I've just picked up a beautiful 2 and a half ft Royal last night and have put her into a 3ft vivarium. I was just wondering what heat source would be the best for her? I'm currently using a heat mat controlled by thermostat, will this be fine for her or would I need a ceramic? 

Thanks.


----------



## ric0898 (Oct 26, 2010)

hi have both in mine my mat is stated on 81 c and i have a ceramic at the hot end wich is set at 91 c ( ceramic is on a pulse stat and covered with a metal bulb protector ) hope this helps :2thumb:


----------



## MAB90 (Dec 27, 2010)

ric0898 said:


> hi have both in mine my mat is stated on 81 c and i have a ceramic at the hot end wich is set at 91 c ( ceramic is on a pulse stat and covered with a metal bulb protector ) hope this helps :2thumb:


Cheers mate!
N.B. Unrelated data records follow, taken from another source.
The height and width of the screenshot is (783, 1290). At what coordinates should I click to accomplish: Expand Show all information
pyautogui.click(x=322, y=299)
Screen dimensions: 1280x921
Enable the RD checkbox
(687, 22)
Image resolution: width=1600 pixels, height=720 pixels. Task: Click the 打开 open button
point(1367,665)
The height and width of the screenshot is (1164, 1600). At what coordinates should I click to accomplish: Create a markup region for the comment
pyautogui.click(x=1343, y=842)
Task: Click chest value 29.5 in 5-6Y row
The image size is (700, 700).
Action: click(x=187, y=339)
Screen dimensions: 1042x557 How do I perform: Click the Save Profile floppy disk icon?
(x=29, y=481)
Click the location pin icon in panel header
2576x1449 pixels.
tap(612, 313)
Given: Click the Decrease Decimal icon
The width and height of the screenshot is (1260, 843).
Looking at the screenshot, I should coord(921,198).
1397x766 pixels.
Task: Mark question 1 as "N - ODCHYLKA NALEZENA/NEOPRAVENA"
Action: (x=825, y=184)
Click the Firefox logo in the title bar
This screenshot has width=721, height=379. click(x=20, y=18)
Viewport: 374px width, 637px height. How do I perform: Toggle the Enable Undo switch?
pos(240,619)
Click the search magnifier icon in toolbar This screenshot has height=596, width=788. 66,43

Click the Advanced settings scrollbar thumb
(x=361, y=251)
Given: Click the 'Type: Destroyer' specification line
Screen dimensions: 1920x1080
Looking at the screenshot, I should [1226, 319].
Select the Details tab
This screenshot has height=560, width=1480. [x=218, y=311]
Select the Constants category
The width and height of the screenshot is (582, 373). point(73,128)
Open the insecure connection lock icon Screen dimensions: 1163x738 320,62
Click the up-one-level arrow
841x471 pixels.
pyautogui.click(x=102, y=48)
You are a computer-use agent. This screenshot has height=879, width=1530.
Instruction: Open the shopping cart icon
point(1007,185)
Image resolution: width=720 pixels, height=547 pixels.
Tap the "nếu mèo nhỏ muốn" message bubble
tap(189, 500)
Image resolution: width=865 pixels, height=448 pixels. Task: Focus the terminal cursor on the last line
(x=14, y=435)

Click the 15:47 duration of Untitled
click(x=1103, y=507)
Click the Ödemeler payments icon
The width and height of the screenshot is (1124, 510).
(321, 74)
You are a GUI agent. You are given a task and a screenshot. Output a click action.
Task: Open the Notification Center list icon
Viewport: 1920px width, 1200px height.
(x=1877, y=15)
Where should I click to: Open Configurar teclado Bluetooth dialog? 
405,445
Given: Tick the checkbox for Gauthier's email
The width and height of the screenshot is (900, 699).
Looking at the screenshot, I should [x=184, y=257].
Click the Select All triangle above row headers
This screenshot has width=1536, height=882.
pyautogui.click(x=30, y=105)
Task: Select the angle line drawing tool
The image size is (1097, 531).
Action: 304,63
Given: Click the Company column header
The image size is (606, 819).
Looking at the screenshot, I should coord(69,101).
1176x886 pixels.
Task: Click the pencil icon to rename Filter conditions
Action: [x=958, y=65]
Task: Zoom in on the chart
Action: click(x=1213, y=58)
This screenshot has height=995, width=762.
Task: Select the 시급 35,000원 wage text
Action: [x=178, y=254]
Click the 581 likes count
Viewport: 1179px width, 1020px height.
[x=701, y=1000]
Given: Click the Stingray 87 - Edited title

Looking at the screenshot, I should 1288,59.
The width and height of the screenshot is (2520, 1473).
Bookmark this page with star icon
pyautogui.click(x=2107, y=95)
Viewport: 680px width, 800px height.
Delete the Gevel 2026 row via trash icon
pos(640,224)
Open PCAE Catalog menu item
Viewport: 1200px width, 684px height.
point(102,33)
Well my only problem is my vivarium is the vivexotic LX range so its the lower terrestrial style, therefore a ceramic will be quite low to the ground. Just wondering though, i have the arcadia bulb holder setup and it has the porcelain or ceramic bit where the bulb would screw into, is that ok to use with a ceramic heat emitter or not, if you know what im on about lol


----------



## Simon17 (Jul 4, 2011)

I have the vx 3foot one, and I am using 100w infra red bulb with the arcadia holder and its doing the job for me nicely. Also I seen on another post that some one got a habsit raditor which just mounts flat on the roof, gave it good review as he had heating problems! Check that out too.


----------